Sunday, December 30, 2007

The Car

PEMA: We're here to-- Do you have a-- What were we telling them?

KURT: That we, uh, that...

KHAN is listening intently in the huddle we created, waiting for one of us to finish a sentence.

KURT: Our friend and colleague parked his car here before Christmas and then died in a plane crash and we're here to pick up his car.

KHAN blanches.

KHAN: I'm, my gosh, I'm--

We are blocks away from LAX. In KHAN's eyes, you can see him calculating, trying to recall news briefs, flipping through imaginary etiquette books, while we all stand in this circle in the parking garage wondering what to do next.
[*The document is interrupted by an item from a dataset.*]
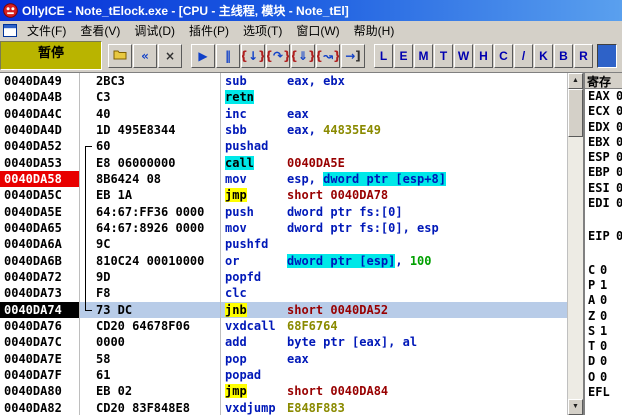  What do you see at coordinates (262, 30) in the screenshot?
I see `menu-item-options: 选项(T)` at bounding box center [262, 30].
At the counter, I pull out the death certificate from my notebook. I pull out my ID.

The longer I wait for the people to find the key, to type in the date Michael parked, to find the car in the lot, to call each other on the intercom and disappear and reappear and give me more forms to fill out, the more closed-in my vision gets. My breath is shallower by the moment and my fuse is short. I see only a wall of keys on the valet board behind the counter. The very large lips of the young woman helping me. The piercing in the side of her lip, like a metallic beauty mark. The people on either side of her looking forlorn and unsure of what to say or do. I am stoic against the tears that want to come, in waves.

I get the keys. Valets have pulled the car out front. Kurt and I hug. We cry. I get in.

How do I start it?? The radio comes on with the car and plays a commercial of a new show Michael invested in. I get out and tell Kurt the synchronicity. I go back to the Mini, and I can't figure out how to adjust the seat or see the odometer or open the windows. My brain is too fogged from the black interior, the tears on the reverse slide down the back of my throat, the impossibility of mental focus on these simplest of mechanics to get me out of this garage.

I am finally out, I pull into the sunlight. And immediately I drive to the side of the road. The tears are heavy and my breath is jagged. Fucker. Jerk. Dammit. This is *not* my drive. This is his view and his scent. The performance hum under my ass and my feet is HIS ride, his familiarity.

The wheel under my hands is glossy wood and a paper-smooth leather. Its contours cradle my grip. There is life here all around me and under me. I am breathing it and applying myself to it, and moving with it.

I drive fast. Fast in his fast little car. Change the radio when I hear music he wouldn't like. Dance wildly in the driver's seat. Absorb the man in his absence.